# The request
Revise the data from the beginning through the line that contains "click(x=378, y=48)", inclusive, replacing "dropdown" with "menu" and leaving everything else unchanged. Leave the pictures out of your answer.

# Item position entries

#####

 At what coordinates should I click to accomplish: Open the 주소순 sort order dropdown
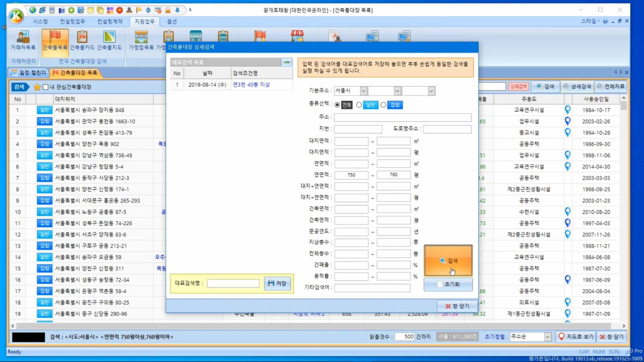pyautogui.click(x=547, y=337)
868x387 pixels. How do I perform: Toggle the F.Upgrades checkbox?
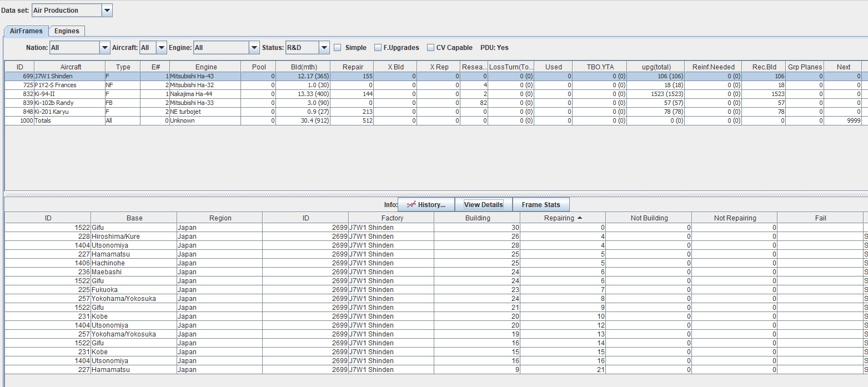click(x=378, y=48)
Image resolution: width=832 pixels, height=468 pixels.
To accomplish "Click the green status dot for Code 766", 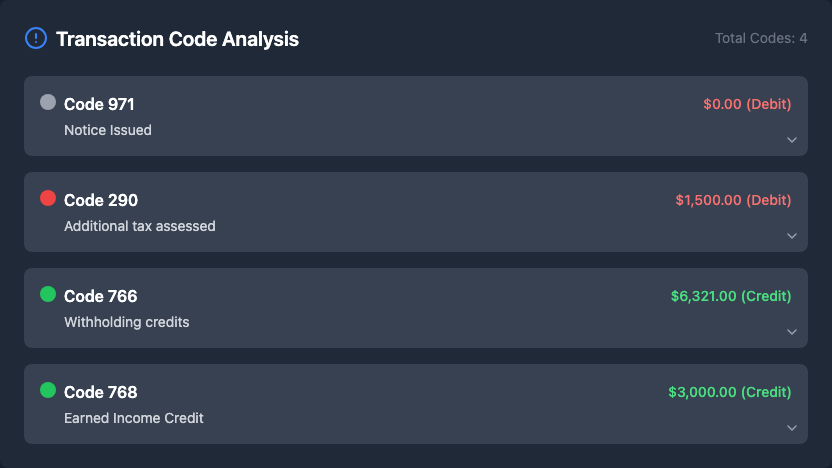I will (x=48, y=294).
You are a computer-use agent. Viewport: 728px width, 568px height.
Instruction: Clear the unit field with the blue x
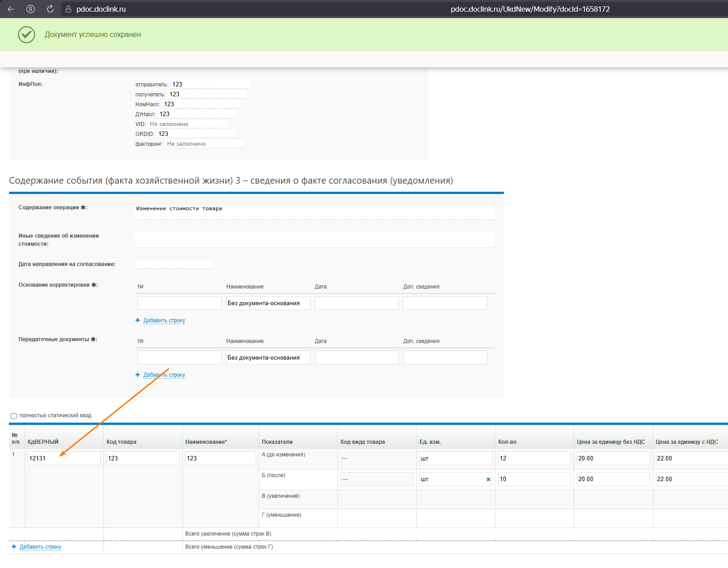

#####

# Correct result
 At what coordinates should I click to accomplish: Open the 주소순 sort order menu
pyautogui.click(x=547, y=337)
868x387 pixels. How do I perform: Toggle the F.Upgrades checkbox?
click(x=378, y=48)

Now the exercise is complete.